The nights following the accident brought illuminating dreams; maybe having something to do with the medications I was prescribed. I had vivid dreams about people hovering over me. I could feel their anger seeping into me. I turned around- a step that has taken me months- and looked my demons in the eyes for the first time. They were not as terrifying as I had pictured them to be when their identities were subject to my imagination.
I spoke calmly, “Is there something you need to say to me?”
“YES!” They snarled, seething, spitting.
And we walked away together. We found ourselves on a snowy mountain ridge in the sunlight, inside a gold and white swirling snow globe next to a construction site.
We talked. We listened. And I woke up with an overwhelming sense of resolve.
I have had a few dreams in the last month or so where I am visited by snakes. To me, these snakes are my demons, fears, and negative emotions and thoughts.
These creatures have taught me to be comfortable with my anger. They have also taught me just how powerful I am. But it’s time for them to leave.
Being able to see cracks in my pelvis helps me immensely in visualizing my wounds related to sexual assault. Trauma stands alone; trauma cannot be compared to trauma, your own nor anyone else’s’. Trauma exists outside of karma. But trauma can be a teacher. The work that I’m able to do from a state of vulnerability is more powerful than all the other ways I have attempted to heal before. It seems almost impossible to intentionally jump into an intense healing process, because it can be excruciatingly hard work. And it’s painful. And it isn’t pretty. But it is beautiful.
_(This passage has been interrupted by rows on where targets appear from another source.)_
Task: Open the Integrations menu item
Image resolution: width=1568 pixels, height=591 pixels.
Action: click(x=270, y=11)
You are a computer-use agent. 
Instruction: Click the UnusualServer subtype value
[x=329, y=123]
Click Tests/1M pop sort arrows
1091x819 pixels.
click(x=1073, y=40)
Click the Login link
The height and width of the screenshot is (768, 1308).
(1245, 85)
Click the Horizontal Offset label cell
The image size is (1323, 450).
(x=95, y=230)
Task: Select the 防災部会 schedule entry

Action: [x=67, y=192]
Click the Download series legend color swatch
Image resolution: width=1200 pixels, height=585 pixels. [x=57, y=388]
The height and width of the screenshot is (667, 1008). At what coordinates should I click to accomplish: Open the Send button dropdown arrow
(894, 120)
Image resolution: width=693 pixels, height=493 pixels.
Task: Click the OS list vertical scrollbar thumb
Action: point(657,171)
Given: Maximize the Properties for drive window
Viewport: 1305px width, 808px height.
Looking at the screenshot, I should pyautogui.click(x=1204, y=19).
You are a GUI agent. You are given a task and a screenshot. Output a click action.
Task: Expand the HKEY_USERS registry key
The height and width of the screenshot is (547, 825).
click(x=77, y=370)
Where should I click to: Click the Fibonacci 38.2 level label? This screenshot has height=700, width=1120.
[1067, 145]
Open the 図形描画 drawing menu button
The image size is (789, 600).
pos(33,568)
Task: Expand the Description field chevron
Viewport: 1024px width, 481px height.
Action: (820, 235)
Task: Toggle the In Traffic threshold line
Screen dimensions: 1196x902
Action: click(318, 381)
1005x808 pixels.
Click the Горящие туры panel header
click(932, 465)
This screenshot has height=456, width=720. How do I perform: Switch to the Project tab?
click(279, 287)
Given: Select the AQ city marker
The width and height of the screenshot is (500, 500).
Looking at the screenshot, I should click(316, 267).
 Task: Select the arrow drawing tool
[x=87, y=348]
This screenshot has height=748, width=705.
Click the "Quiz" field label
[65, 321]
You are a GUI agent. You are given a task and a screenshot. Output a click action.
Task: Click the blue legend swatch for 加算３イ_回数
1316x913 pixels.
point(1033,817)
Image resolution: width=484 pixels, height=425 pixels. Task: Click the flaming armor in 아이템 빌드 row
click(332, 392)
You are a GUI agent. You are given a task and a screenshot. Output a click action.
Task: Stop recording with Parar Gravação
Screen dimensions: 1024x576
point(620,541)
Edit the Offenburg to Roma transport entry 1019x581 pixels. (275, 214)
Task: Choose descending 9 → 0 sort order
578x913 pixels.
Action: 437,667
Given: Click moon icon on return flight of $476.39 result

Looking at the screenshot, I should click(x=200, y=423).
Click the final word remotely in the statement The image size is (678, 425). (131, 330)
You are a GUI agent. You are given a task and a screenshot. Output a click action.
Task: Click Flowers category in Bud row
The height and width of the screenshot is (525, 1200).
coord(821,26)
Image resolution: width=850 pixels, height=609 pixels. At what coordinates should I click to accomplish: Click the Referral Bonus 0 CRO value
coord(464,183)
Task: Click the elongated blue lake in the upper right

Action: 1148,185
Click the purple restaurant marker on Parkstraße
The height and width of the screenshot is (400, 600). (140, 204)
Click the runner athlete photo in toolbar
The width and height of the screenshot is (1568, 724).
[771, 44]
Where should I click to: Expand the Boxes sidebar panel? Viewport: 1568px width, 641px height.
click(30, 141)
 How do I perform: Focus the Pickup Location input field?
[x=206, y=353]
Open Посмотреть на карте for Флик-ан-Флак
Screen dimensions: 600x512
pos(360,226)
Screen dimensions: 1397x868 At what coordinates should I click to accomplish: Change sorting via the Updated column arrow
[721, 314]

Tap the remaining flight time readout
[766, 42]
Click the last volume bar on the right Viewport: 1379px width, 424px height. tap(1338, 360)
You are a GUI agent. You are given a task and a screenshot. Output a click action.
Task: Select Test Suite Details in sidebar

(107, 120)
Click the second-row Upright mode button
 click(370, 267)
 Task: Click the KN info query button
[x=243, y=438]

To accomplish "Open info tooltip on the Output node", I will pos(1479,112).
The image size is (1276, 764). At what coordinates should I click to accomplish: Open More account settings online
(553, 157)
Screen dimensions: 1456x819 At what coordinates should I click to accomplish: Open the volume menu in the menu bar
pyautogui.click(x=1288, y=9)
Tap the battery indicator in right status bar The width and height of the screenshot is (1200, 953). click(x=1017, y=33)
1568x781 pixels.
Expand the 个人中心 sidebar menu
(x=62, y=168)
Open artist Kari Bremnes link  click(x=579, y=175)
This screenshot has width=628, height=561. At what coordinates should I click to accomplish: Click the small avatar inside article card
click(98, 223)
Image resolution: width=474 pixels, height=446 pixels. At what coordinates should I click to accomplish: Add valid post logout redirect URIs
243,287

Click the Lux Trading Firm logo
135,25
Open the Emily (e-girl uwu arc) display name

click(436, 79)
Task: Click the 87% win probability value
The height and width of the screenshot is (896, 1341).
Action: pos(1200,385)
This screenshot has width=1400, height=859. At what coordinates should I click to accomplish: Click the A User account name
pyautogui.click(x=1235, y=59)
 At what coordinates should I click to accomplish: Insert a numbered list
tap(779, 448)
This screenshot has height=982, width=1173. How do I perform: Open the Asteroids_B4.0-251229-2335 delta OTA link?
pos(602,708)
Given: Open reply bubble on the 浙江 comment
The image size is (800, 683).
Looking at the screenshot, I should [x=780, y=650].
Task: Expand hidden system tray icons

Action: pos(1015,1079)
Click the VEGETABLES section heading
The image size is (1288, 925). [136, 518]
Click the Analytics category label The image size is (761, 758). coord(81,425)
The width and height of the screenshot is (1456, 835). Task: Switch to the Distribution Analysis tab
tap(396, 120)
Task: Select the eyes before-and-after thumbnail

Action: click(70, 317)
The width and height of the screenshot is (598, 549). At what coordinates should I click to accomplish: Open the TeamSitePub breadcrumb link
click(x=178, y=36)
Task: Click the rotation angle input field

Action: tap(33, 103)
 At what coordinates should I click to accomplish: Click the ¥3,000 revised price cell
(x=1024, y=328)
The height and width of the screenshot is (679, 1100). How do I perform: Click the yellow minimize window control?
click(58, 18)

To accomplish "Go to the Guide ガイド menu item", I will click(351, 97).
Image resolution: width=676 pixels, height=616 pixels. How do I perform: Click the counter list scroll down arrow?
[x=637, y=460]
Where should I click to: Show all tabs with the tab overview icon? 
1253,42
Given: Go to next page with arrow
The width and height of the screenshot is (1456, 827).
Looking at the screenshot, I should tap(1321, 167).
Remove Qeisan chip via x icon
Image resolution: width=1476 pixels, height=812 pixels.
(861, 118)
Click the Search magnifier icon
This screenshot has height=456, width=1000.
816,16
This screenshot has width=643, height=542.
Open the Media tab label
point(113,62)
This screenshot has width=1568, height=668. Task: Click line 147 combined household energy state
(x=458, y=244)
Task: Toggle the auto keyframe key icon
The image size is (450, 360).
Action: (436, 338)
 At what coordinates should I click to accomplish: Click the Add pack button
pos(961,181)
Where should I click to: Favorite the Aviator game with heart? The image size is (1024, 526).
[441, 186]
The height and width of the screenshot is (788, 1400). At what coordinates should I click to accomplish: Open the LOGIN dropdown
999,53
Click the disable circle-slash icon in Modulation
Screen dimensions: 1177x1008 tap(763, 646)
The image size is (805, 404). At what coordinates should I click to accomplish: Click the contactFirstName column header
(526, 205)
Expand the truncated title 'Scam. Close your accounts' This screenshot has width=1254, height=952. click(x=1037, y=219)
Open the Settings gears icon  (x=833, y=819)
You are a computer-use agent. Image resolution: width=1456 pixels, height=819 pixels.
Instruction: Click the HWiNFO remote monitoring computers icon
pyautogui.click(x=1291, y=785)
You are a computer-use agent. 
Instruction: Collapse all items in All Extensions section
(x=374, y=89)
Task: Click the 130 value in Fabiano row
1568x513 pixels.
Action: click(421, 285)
All of the right people have come into my life since the accident, and as challenging as all of this is, I am so happy.
When I first arrived on island, I had a conversation with a friend about unconditional love. While I do not feel capable of loving every person unconditionally, I have come to appreciate the Hawaiian practice of reconciliation and forgiveness- Ho’oponopono.
In any order, you say to yourself and your challenges the following:
I’m sorry.
Please forgive me.
Thank you.
I love you.
To my demons,
I’m sorry- for the struggles you’ve endured that led you to a place where you became capable of dark things. For the ways this impacted you that you did not foresee. For closing you out- it was the only way I knew how to protect myself.
Please forgive me- for not knowing the best ways to react to your darkness. For creating more upset by not communication.
Thank you- for teaching me so much about my own power. For keeping your distance.
I love you. I really do. And I wish you the strength to confront your own demons. I wish you compassion. I wish you healing. I wish you clarity.
I am no longer going to rape myself with each thought of you.